TASK DIRECTIONS:
Lift every line from the entries that includes the word "screenshot".
-.-.-
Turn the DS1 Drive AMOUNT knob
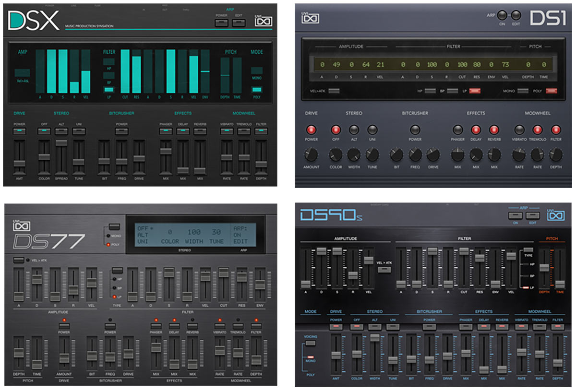576x392 pixels. point(311,154)
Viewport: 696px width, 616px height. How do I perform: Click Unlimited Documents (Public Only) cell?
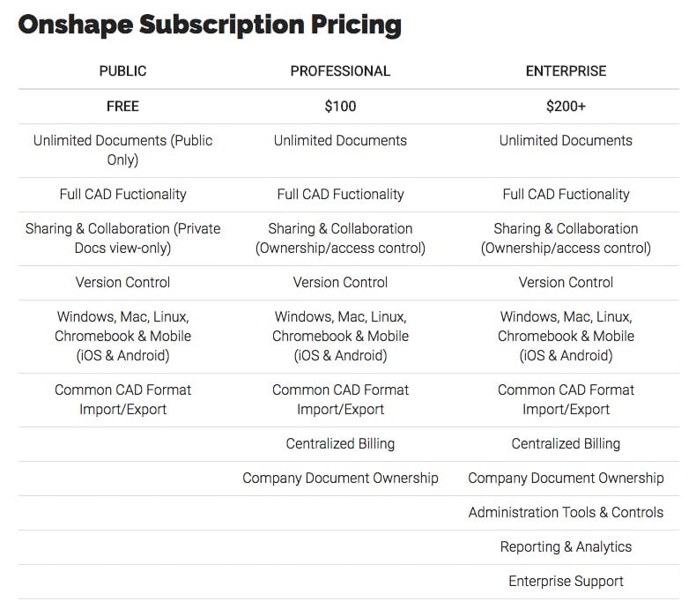[122, 150]
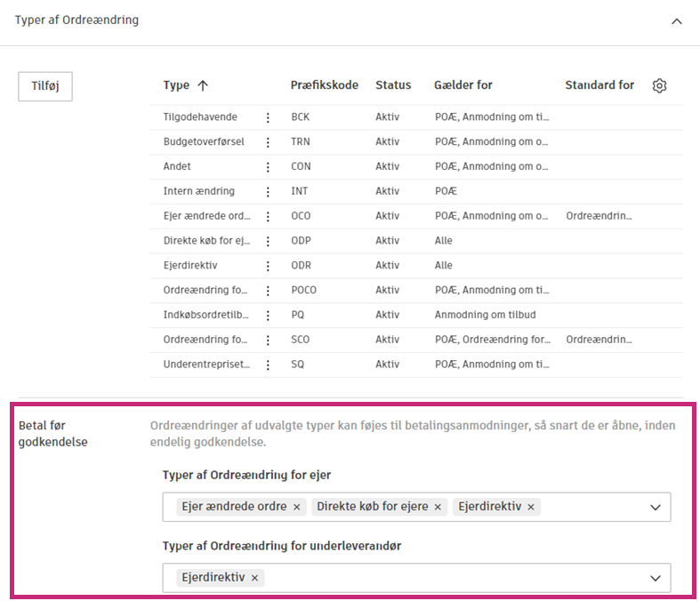
Task: Expand the underleverandør order-change types dropdown
Action: coord(656,578)
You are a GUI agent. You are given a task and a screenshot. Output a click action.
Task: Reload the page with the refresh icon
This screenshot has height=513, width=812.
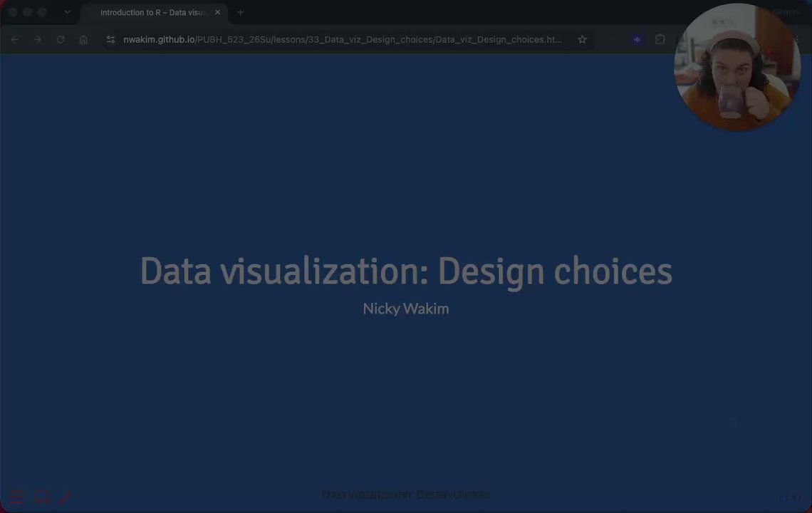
-.-.-
YOUR RESPONSE:
You are a GUI agent. You are given a task and a screenshot. Output a click action.
This screenshot has height=513, width=812.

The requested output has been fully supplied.